Exercise instructions:
Your answer should be an exact copy of the lines from the start of the entries to the line containing "Given: Expand the 简洁模式 display mode dropdown", both included.

Data to use:
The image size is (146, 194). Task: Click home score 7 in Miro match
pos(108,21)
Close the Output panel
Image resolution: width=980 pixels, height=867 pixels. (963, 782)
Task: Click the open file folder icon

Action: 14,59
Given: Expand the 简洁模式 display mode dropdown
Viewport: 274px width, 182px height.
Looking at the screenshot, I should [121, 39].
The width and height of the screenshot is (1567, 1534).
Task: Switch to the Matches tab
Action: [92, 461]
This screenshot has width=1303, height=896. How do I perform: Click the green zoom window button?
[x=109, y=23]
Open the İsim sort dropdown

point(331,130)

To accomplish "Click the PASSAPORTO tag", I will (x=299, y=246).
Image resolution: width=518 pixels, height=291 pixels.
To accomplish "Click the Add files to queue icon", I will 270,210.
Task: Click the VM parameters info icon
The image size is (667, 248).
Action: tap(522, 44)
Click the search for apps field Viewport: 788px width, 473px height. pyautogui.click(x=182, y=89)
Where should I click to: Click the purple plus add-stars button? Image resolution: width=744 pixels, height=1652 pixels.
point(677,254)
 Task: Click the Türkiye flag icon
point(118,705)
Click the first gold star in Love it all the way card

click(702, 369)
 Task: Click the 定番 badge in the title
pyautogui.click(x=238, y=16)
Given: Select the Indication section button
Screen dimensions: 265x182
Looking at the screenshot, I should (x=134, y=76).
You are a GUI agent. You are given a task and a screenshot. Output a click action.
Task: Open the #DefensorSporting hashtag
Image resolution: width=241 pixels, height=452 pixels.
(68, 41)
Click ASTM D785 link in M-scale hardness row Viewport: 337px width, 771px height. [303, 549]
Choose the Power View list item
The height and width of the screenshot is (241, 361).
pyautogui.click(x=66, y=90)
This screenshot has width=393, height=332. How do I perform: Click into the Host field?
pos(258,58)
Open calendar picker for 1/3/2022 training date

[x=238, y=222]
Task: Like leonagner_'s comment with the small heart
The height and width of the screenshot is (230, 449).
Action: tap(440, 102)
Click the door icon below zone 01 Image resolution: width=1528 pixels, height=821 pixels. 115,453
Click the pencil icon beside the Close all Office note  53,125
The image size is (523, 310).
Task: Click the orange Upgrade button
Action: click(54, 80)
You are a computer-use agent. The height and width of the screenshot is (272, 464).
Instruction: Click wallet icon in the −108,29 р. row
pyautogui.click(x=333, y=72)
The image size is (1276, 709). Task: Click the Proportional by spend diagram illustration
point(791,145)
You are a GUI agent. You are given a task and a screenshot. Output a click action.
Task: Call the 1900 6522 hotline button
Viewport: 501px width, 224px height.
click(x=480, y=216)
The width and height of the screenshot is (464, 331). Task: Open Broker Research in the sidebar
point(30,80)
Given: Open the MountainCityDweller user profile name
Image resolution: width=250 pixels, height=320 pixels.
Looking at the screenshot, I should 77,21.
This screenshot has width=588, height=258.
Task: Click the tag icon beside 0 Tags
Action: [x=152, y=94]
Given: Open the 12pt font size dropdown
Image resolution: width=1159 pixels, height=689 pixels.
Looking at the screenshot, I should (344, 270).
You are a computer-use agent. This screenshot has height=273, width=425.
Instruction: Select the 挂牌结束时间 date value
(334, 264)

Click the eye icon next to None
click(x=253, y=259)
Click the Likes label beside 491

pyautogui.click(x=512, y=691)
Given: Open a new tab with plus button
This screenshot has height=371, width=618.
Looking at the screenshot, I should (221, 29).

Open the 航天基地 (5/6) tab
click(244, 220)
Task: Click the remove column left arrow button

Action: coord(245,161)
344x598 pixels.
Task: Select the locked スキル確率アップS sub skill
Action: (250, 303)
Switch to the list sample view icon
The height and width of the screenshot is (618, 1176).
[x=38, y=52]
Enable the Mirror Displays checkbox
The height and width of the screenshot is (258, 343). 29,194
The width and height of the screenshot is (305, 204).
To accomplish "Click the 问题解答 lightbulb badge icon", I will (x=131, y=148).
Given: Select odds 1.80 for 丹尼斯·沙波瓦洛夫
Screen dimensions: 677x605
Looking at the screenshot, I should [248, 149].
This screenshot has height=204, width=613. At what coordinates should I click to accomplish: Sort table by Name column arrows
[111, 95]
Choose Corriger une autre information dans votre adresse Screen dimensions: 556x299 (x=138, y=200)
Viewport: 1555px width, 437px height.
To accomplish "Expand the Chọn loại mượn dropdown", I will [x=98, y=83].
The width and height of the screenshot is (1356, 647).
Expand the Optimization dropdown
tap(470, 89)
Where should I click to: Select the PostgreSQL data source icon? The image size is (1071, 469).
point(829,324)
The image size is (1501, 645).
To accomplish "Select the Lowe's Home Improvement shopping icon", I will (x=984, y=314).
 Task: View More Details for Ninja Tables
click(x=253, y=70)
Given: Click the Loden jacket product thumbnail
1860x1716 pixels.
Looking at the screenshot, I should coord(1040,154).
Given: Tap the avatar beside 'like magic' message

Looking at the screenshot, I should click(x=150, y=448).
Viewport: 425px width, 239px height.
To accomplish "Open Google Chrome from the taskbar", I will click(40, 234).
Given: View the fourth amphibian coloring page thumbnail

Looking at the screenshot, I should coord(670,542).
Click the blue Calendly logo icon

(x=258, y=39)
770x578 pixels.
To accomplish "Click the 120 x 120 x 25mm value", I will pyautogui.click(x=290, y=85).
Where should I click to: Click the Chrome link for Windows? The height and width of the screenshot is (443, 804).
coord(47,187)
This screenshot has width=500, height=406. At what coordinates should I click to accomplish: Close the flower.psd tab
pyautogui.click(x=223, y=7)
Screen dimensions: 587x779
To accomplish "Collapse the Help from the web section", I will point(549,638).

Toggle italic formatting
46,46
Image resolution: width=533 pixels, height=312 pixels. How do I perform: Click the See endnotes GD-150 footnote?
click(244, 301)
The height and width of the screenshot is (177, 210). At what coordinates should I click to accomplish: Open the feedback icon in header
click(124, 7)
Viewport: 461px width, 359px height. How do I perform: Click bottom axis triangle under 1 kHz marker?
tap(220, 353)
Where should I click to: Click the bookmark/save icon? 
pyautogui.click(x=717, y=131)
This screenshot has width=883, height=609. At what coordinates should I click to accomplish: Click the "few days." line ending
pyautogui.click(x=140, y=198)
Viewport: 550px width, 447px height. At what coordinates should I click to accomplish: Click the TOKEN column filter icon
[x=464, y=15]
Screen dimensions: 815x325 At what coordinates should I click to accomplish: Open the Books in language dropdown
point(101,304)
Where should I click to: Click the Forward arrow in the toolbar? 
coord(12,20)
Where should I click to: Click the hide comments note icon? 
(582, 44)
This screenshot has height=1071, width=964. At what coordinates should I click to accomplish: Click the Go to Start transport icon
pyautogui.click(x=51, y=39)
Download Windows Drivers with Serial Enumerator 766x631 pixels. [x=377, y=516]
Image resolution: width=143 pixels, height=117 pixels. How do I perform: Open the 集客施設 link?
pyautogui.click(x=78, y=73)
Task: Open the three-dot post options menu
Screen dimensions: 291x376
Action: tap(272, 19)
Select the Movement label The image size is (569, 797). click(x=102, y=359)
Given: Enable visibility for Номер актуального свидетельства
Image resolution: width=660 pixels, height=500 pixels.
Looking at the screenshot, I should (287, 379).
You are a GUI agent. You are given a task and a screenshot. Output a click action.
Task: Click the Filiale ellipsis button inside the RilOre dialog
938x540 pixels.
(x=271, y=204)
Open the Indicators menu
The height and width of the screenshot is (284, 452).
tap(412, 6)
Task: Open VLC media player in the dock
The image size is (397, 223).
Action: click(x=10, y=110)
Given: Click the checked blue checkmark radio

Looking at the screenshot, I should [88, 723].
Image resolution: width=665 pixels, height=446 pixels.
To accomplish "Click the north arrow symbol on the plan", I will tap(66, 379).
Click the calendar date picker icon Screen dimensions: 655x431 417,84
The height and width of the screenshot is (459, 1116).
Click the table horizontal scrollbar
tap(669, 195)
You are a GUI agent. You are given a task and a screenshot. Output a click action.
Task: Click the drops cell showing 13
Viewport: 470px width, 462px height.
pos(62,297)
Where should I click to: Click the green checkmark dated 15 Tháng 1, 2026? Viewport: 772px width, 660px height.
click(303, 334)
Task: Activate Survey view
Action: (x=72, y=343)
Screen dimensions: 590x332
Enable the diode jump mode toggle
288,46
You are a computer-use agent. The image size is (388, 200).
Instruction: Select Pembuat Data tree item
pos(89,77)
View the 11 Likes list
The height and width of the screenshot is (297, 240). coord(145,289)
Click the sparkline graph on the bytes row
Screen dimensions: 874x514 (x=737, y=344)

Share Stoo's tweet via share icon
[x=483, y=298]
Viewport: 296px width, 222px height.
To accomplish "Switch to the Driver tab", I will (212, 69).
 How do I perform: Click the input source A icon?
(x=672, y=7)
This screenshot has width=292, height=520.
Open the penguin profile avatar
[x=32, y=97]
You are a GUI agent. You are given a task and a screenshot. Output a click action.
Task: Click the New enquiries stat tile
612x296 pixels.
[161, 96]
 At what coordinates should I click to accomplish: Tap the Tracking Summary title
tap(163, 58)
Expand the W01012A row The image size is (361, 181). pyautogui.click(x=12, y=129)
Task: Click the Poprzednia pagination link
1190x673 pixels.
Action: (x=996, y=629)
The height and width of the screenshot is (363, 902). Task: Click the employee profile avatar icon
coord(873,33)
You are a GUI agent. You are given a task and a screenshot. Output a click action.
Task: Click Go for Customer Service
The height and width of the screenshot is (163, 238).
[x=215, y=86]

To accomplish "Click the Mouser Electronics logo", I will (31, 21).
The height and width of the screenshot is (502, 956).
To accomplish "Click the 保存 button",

Response below:
The image size is (146, 194). Task: Click home score 7 in Miro match
pos(108,21)
Close the Output panel
Image resolution: width=980 pixels, height=867 pixels. (963, 782)
Task: Click the open file folder icon

Action: 14,59
Given: Expand the 简洁模式 display mode dropdown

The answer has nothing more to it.